Although antibiotics have been used for more than 70 years, we are not yet able to predict how antibiotic concentration affects activity (i.e. antibiotic pharmacodynamics) even in the simplest settings, e.g. E. coli growth in vitro3-7. Our inability to design rational treatment strategies is illustrated by the substantial improvements in treatment that have been made solely based on expert opinion even after decades of clinical practice8-12. Currently, most dosing recommendations are based on those regimens that perform best during a lengthy and expensive series of trial-and-error experiments. Many drug candidates fail during this testing process, and for those candidates that do make it through, the best regimen may well be missed. This trial-and-error approach also limits opportunities for the improvement of dosing for existing drugs and may slow down the development of new promising antibiotics13. Rational dosing of new combination regimens using multiple drugs is even more complex. Antibiotic synergy and antagonism cannot usually be predicted and the nature of the drug-drug interaction may change depending on drug concentration14. Furthermore, differences in the pharmacokinetic and pharmacodynamic profiles of drugs used in combination can facilitate the selection of resistance during multi-drug treatment15,16.
There are many reasons that the development of new drugs is slow and expensive. While many of these are unavoidable and associated with ensuring safety and efficacy, delays and additional costs are partially attributable to bottlenecks that occur as candidate compounds are weeded out during library screening, pre-clinical research, and clinical trials. Late failures of drug candidates are especially problematic given the time and financial investments made during the long development process. These late failures are often due to relapse, either because of persisting bacteria or resistance evolution, an outcome that early trials of drug efficacy are not designed to assess. For example, in the recent trial assessing moxifloxacin for TB, despite excellent early success17, patients were more likely to relapse with the new regimen compared to standard therapy.

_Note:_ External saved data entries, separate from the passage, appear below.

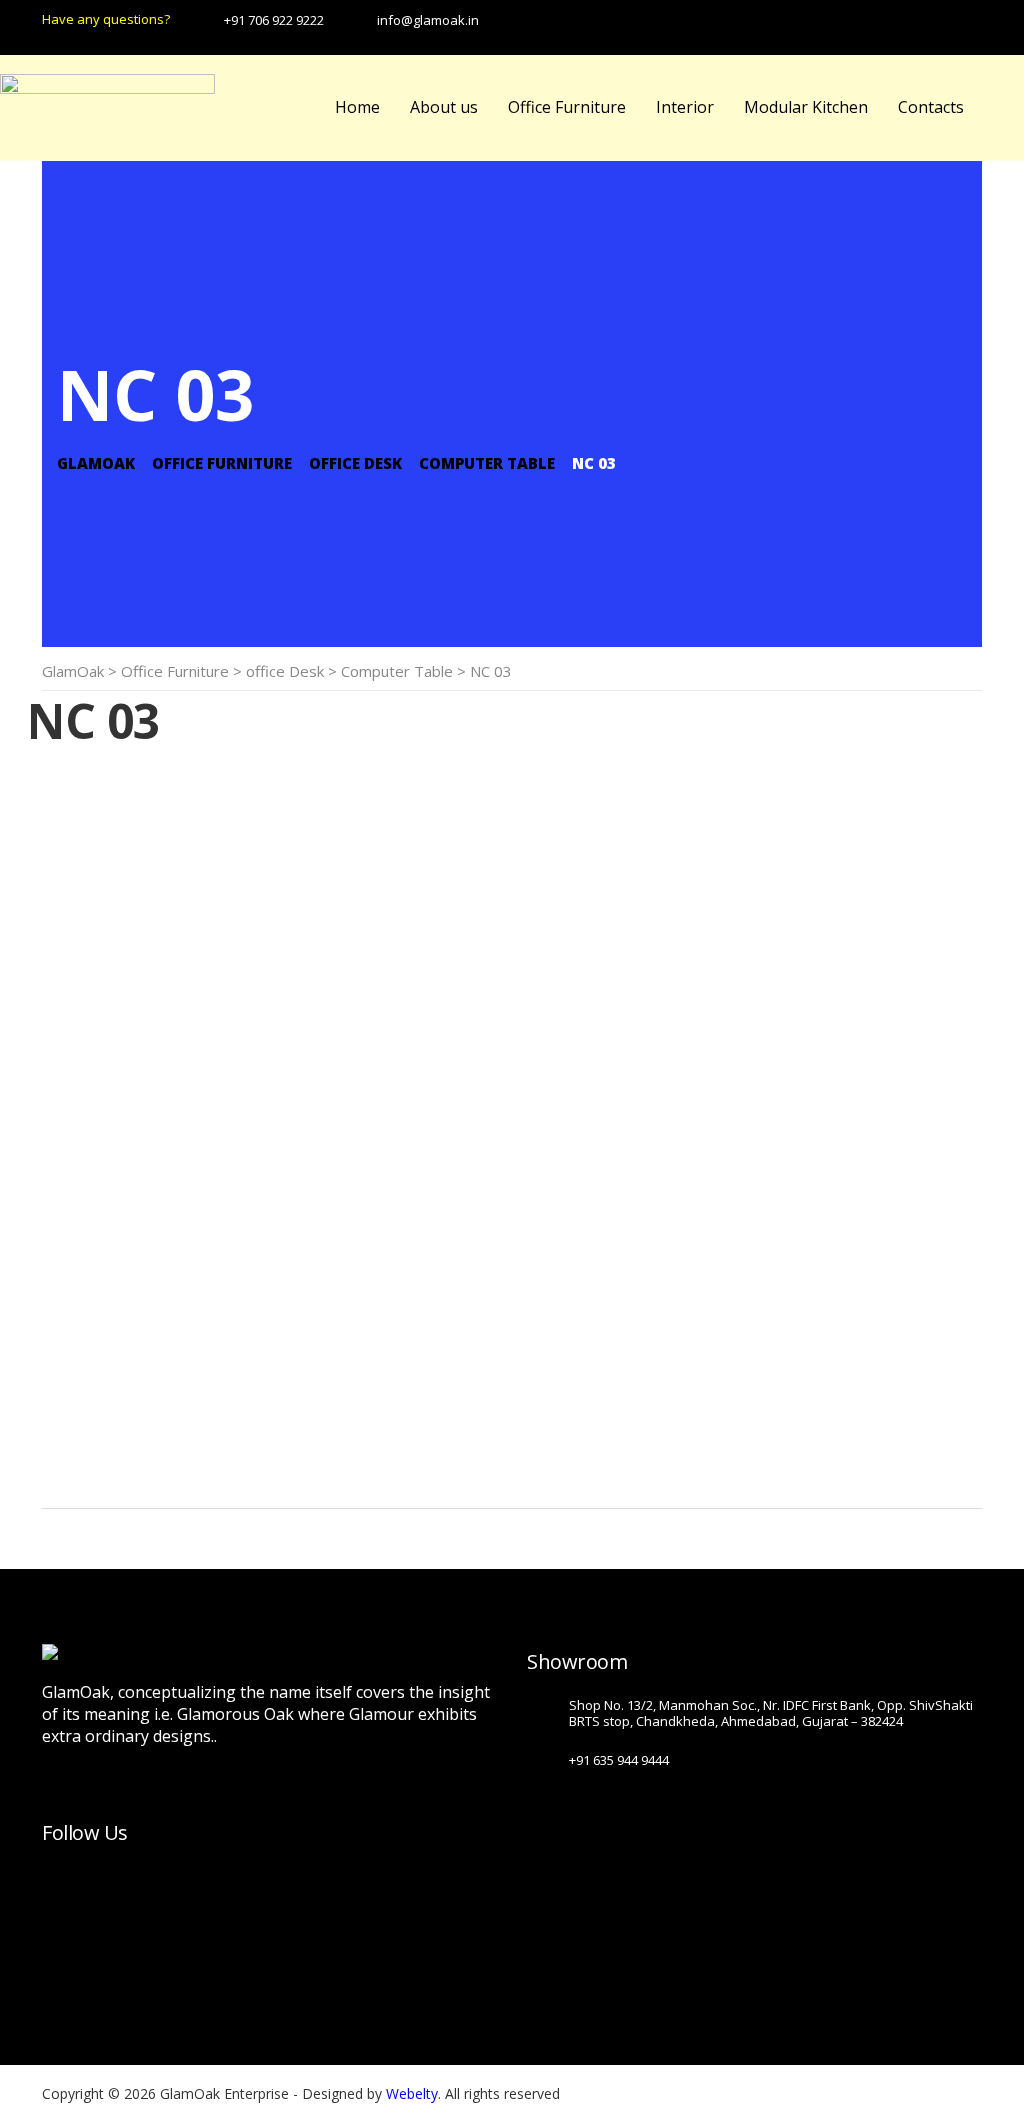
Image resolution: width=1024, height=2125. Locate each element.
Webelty (412, 2093)
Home (357, 107)
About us (444, 107)
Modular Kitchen (806, 107)
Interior (685, 107)
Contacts (931, 107)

We require new tools to rationally design dosing regimens to maximize the benefits of existing antibiotics and to shorten the development process for new antibiotics18. The development of models that can inform optimal dosing strategies from data collected in early phases of antibiotic development (e.g. drug-target binding and transmembrane permeability) could accelerate the drug development process and help to identify promising compounds that should be prioritized. In particular, mathematical models that predict relapse from pre-clinical and early clinical data would be tremendously helpful19.
We use a novel mechanistic modeling framework that makes explicit links between chemical reaction kinetics (i.e. drug-target association and dissociation), effects on bacterial growth and death, and the population dynamics of bacteria within infected hosts. This modeling framework has been able to reproduce (and mechanistically explain) observed differences in antibiotic pharmacodynamics (Abel zur Wiesch et al., 2015; Abel zur Wiesch et al., 2017). Our mechanistic models differs from previous models20 which have explicitly built in these pharmocodynamic effects.